Виктор Свен - Бунт на корабле
Я знаю, в чем дело. Канис, как и все немолодые гончие, плохо видит. И я знаю почему: они слишком напрягаются, всей силой «вкладываются» в гон зверя, и это напряжение, постепенно, ослабляет их зрение. Вот почему так настороженно смотрит Канис: для него мое лицо в плотном тумане, но его ноздри уже принесли ему сигналы прошлого. Он не видит мое лицо, но уловил мой запах, почувствовал мою атмосферу, и уже медленно двигается ко мне, слегка вытянув голову.
Я не выдерживаю:
— Кан! — кричу я. — Кан!
Я хочу еще что-то сказать и не могу. Тяжелый комок горячего вертится в горле, он мне мешает дышать, он мне делает так больно, что я готов разрыдаться.
Я не плачу, о нет! Но я уже ничего не моту видеть, таким туманом покрыты мои глаза в тот миг, когда на мою грудь падает тяжесть твердых лап собаки.
Потом я сел на скамейку. Канис положил свою голову мне на колени. Он смотрит мне в лицо, молча спрашивает о долгих, ненужно прожитых годах. Его пасть сведена судорогой радости. Он ждет, я… молчу…
Я хотел было встать и пойти в дом. Но Канис еще плотнее прижал свою голову к моим коленям. Глаза его сказали: «Подожди»! Я понял этот приказ и подчинился ему охотно. Это почувствовал Канис и глаза его стали мутными.
— Не надо, Кан… не плачь…
Это была его минутная слабость. Чтобы спрятать ее, он закрыл глаза. Склонившись к его уху, я очень тихо сказал, что сегодня, сейчас не время, нет, а вот несколько позже… завтра, послезавтра я расскажу своему Кану все, что было со мной в эти годы… Я обо всем расскажу, когда мы уйдем в старый, сосновый, казенный лес и под голубым небом будем совсем-совсем одни…
Мюнхен, 1956.
Пеночка
Такое было место любимое, у деревни Бобры. Справа задумчивой стеной начинается древний лес, впереди громадный луг, чуть влево — кустарники. И над всем этим до блеска чистое сентябрьское небо, по которому медленно двигаются, бродят, лениво пасутся белые барашки облаков.
Все это нужное для меня, очень интересное. На это смотрю я, и живыми кажутся покрытые охрой или киноварью листья осенних деревьев, среди золота и крови которых кой-где мелькнет изумительной яркости нетронутая зелень. Запутавшись в этой мозаике, глаз ждет, а что же будет дальше, чем закончится это торжество природы.
Тишиной и покоем закончится, думаю.

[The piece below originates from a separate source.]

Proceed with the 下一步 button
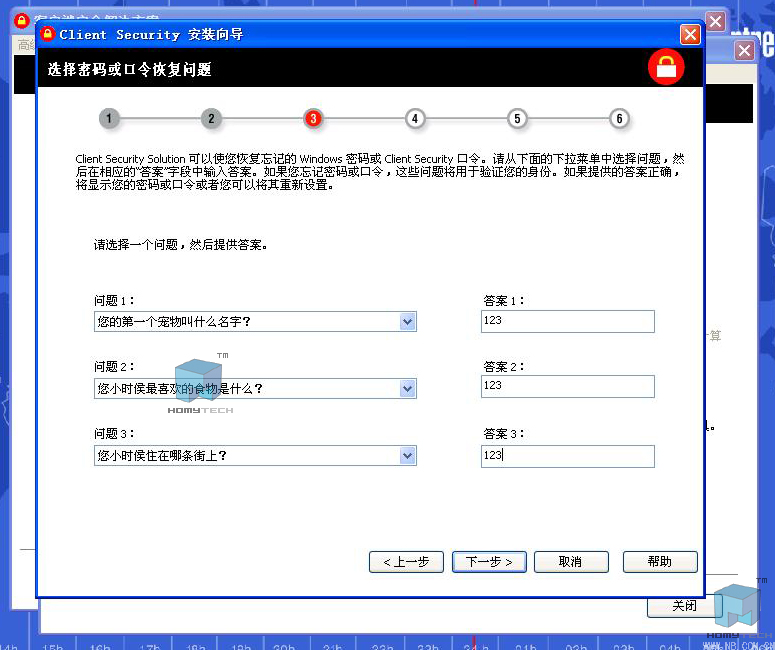pyautogui.click(x=489, y=562)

Почему же так красива природа перед сном, (почему все такое яркое вокруг меня? Ведь скоро белым холодом оденется все и придет всему конец?
Понимаю, шепчу я, понимаю, почему расцветают леса своей последней, настоящей красотой. У них была своя жизнь, свои труды и заботы весной и летом. Теперь… и я затаиваюсь, умолкаю, слушаю. Что такое звуком чуть тронутой нежной струны шевельнуло воздух? Ах, вот она, совсем рядом со мной, малютка-птичка, пеночка присела на кустике. Самой себе что-то пропела. Потом кувыркнулась в воздухе, проглотила мошку и вернулась на тоненькую веточку. Веточка даже не вздрогнула. Потом блестящими глазками сверкнула туда-сюда, сорвалась и низко над землей заторопилась к следующим кустам.

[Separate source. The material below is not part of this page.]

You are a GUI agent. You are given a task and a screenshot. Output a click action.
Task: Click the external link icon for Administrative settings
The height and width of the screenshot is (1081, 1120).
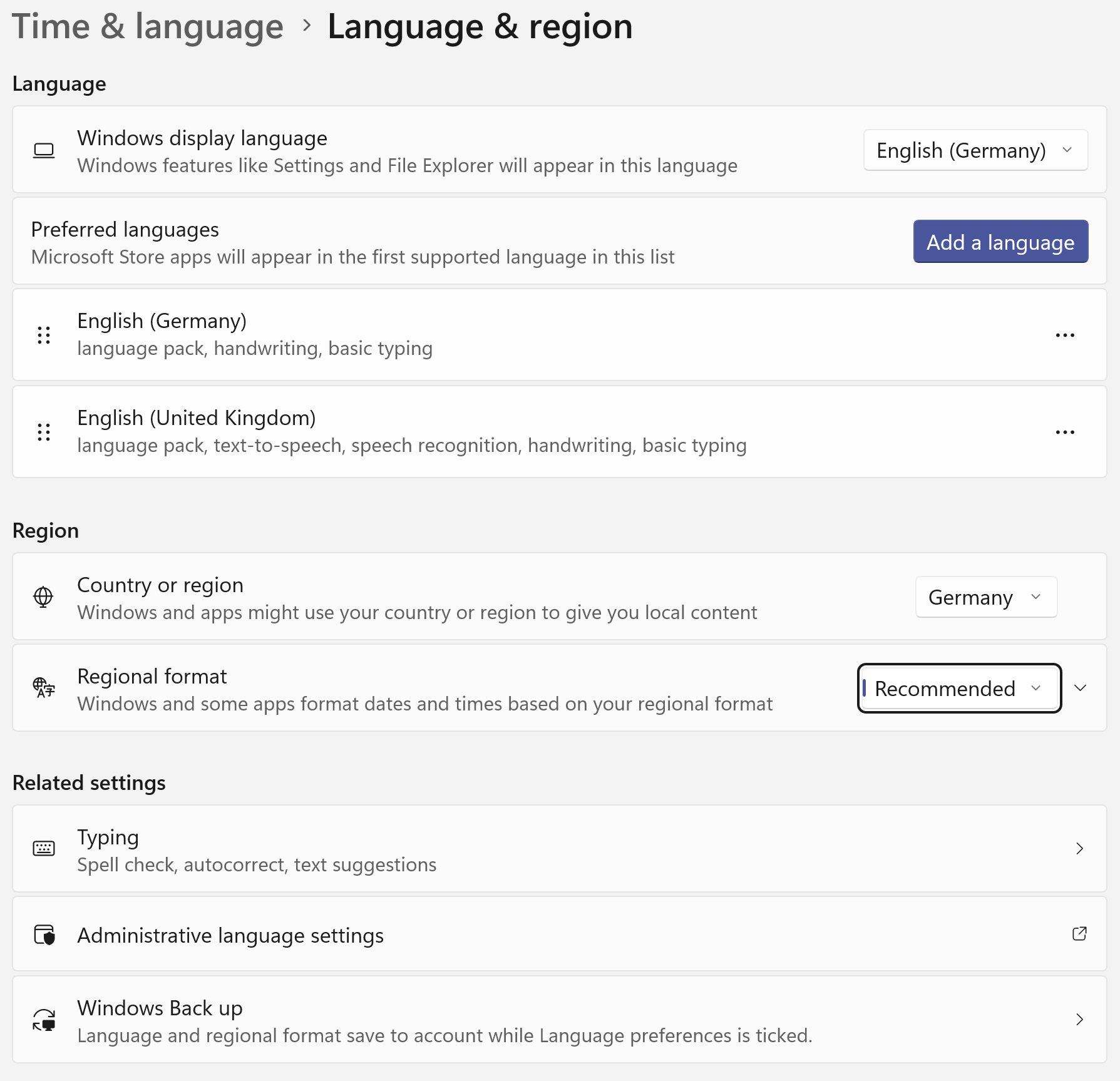coord(1079,934)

Но я не ухожу. Я лесной житель и знаю многое, о чем и в книжках не прочитаешь. Я жду. Вот опять зазвенело что-то: прилетела другая пеночка. Посидела, и тем же самым струнным звоном что-то долго и взволнованно рассказывала. А потом заторопилась к кустам, вон туда. Я вынимаю компас и просто, так себе, смотрю: на юг держат пеночки.

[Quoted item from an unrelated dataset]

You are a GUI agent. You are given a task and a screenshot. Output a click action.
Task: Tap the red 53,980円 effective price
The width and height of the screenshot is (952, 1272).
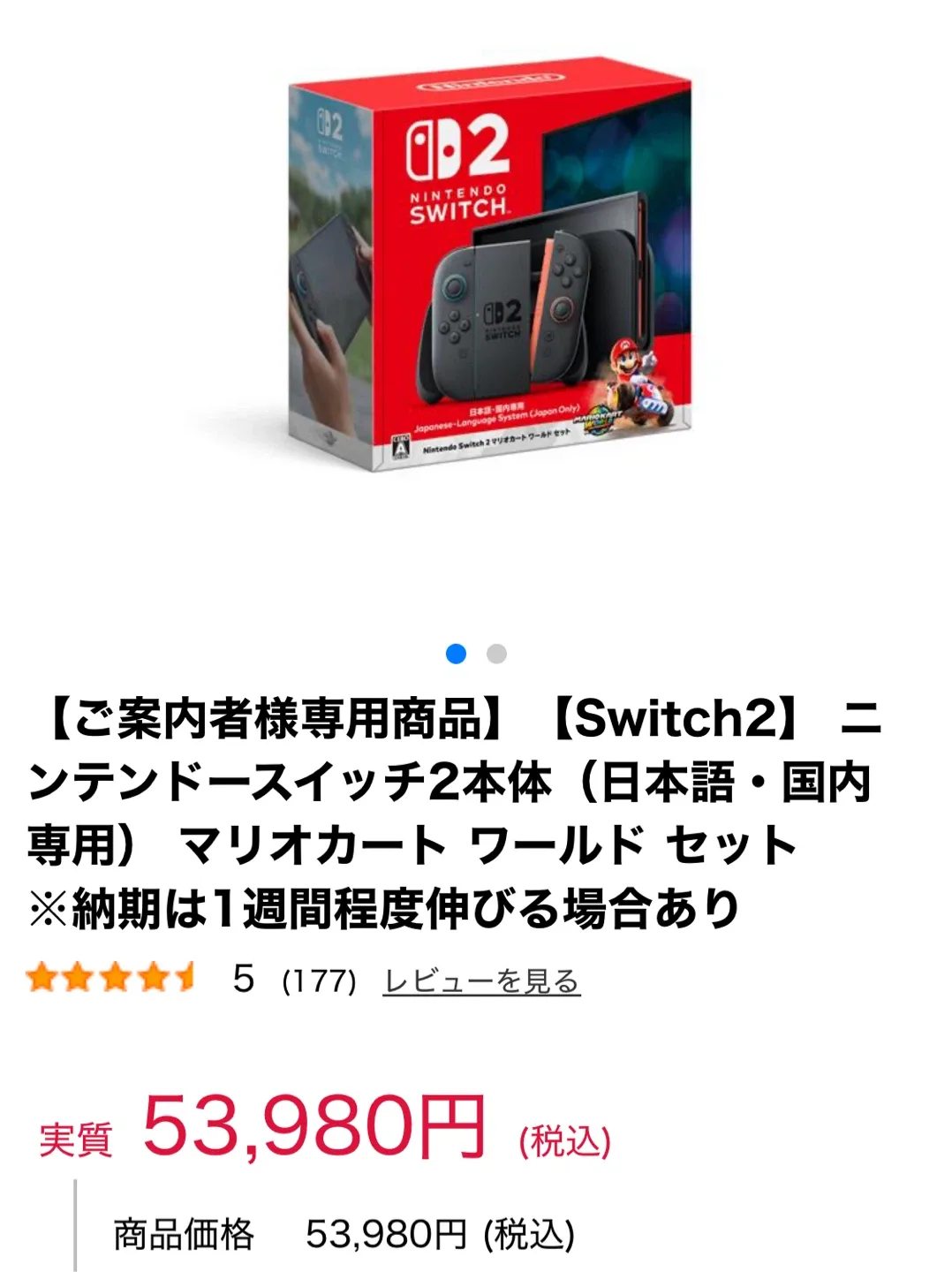point(314,1125)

В такие осенние дни я выхожу к полесской деревне Бобры и наблюдаю за пеночками, за малютками птичками. Я видел, как выстраиваются станицы готовящихся к отлету аистов и каждый раз поражался: они сами себе выбирают сильных и мудрых вожаков, около которых потом так уверенно сбиваются тысячи.
А вот пеночка — одиночка, великий индивидуалист, если пытаться объяснить все человеческими словами. В этой малютке, в этой пеночке собранный в комок инстинкт, концентрат уверенности только в себе. Пеночка не нуждается ни в чьей поддержке. Пришла осень, наступил срок, она сама, одиночкой, летит на юг. Сама для себя поет и сама отдыхает. От опушки к опушке, от кустов к кустам направляется она, настойчиво и уверенно двигаясь туда, к югу. По полету непотревоженной пеночки можно проверять компас…
Обо всем этом я рассказал гостившему у нас городскому человеку, профессору, который изумлял меня знанием тайн звездного неба. Этот человек был астроном. Он много лет из Пулковской обсерватории наблюдал за движением миров.
— Ну, вы меня поразили, — сказал он. — Покажите мне пеночку…
Мы несколько раз ходили к деревне Бобры, и он сам видел все это.
— Да, знаете, — вздыхал профессор, — это как в сказке…
А потом ему пришло время уезжать.
— Сведите меня еще раз к Бобрам, — попросил он. — Хочу попрощаться с удивительными маленькими мудрецами…
И мы пошли. Все утро, почти весь день мы стояли у кустов. Пеночек не было. Ни одной. Над нами проносились табуны уток. Недавние белые барашки облаков выросли, покрылись серой шерстью, сбились в отары и отарами сновали по небу, как бы не зная, где дождем сойти на землю.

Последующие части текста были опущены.